Judge Ian Pringle QC imposed a 10-month jail sentence, suspended for 18 months, on the 24-year-old at Oxford Crown Court on Monday.
Mr Brooks said there was already a problem with male victims of crime not seeking justice because "they fear that society won't take them seriously".
"When male victims see this case, to them it will actually enforce that view, that male victims are not taken as seriously as female victims," he told the Press Association.
Woodward, a student at the university's Christ Church college, was to be sentenced earlier this year after admitting unlawful wounding, but the judge controversially gave her four months to prove herself and stay out of trouble.
The court heard Woodward was later admitted to a clinic for treatment for addictions to class-A drugs and alcohol, and an eating disorder.
Passing sentence, Judge Pringle said Woodward's case had "many mitigating features", however, the decision to spare her from going straight to prison has provoked further controversy.
Mr Brooks said of the sentence: "It is unfair because we would expect a man who committed this type of crime to go to prison and rightly so, so the question has to be asked why it wasn't the case here."
The stabbing happened on December 30 last year when Woodward's partner, a Cambridge University student, visited her in Oxford.
He realised she had been drinking and when Woodward discovered he had contacted her mother she became "extremely angry" and began throwing objects, before stabbing him in the leg with a bread knife.
Earlier this month the Crown Prosecution Service announced plans to encourage male victims of sexual and domestic abuse to come forward.

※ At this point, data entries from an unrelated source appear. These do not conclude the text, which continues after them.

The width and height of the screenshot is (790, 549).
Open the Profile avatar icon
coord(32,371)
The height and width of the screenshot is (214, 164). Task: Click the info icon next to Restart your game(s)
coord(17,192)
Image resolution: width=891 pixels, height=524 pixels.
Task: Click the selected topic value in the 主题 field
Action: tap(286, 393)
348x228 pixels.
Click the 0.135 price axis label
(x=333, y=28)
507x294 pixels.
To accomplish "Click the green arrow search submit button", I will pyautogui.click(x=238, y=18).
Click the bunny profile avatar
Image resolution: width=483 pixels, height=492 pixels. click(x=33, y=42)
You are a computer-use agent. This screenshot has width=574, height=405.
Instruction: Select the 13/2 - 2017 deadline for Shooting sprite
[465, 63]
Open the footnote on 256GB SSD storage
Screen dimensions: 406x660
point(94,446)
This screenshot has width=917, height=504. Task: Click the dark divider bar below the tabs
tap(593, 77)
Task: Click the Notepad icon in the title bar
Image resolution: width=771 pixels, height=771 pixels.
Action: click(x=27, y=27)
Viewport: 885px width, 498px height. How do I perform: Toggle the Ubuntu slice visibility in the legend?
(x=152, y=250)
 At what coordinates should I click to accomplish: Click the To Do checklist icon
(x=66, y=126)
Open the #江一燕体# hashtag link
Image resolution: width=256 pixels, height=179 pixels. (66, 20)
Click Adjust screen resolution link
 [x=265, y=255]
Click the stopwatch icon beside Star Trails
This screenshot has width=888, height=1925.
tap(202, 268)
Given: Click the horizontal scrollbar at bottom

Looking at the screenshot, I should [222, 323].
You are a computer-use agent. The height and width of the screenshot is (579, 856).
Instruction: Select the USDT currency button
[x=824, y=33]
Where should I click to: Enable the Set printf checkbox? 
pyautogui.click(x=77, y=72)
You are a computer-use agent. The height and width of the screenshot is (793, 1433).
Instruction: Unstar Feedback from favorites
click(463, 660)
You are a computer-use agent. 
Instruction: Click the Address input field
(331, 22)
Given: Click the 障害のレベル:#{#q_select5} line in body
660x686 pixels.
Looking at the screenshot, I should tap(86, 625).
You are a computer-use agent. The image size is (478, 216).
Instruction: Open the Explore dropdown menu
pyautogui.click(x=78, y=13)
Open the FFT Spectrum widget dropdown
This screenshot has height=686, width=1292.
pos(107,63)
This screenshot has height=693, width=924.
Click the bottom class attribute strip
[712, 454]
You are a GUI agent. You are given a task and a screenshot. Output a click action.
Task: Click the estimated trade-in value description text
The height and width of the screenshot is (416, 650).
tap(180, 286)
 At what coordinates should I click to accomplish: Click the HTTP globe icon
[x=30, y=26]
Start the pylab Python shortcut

Director of public prosecutions Alison Saunders said she hoped a "public statement"' showing the CPS' commitment would "create an environment that gives male victims increased confidence to come forward and get the justice they deserve".
Mr Brooks said: "The judiciary should be taking up the mantle thrown down by the CPS three weeks ago and ensuring that when they do make their judgments they should always ensure that they are applying the same mindset as they would for victims of all genders."
He urged the judge to clarify that Woodward's gender "had no bearing on the sentence she was given".
James Sturman QC, defending Woodward, told the court on Monday that she was a "different woman" since she last appeared and would be returning to a clinic for continued treatment.
Christ Church dean the Very Rev Professor Martyn Percy, said Woodward was not currently studying at Oxford, having voluntarily suspended her medical studies.
"The question of her future will now be decided by the university, which has procedures in place when a student is the subject of a criminal conviction," Mr Percy said.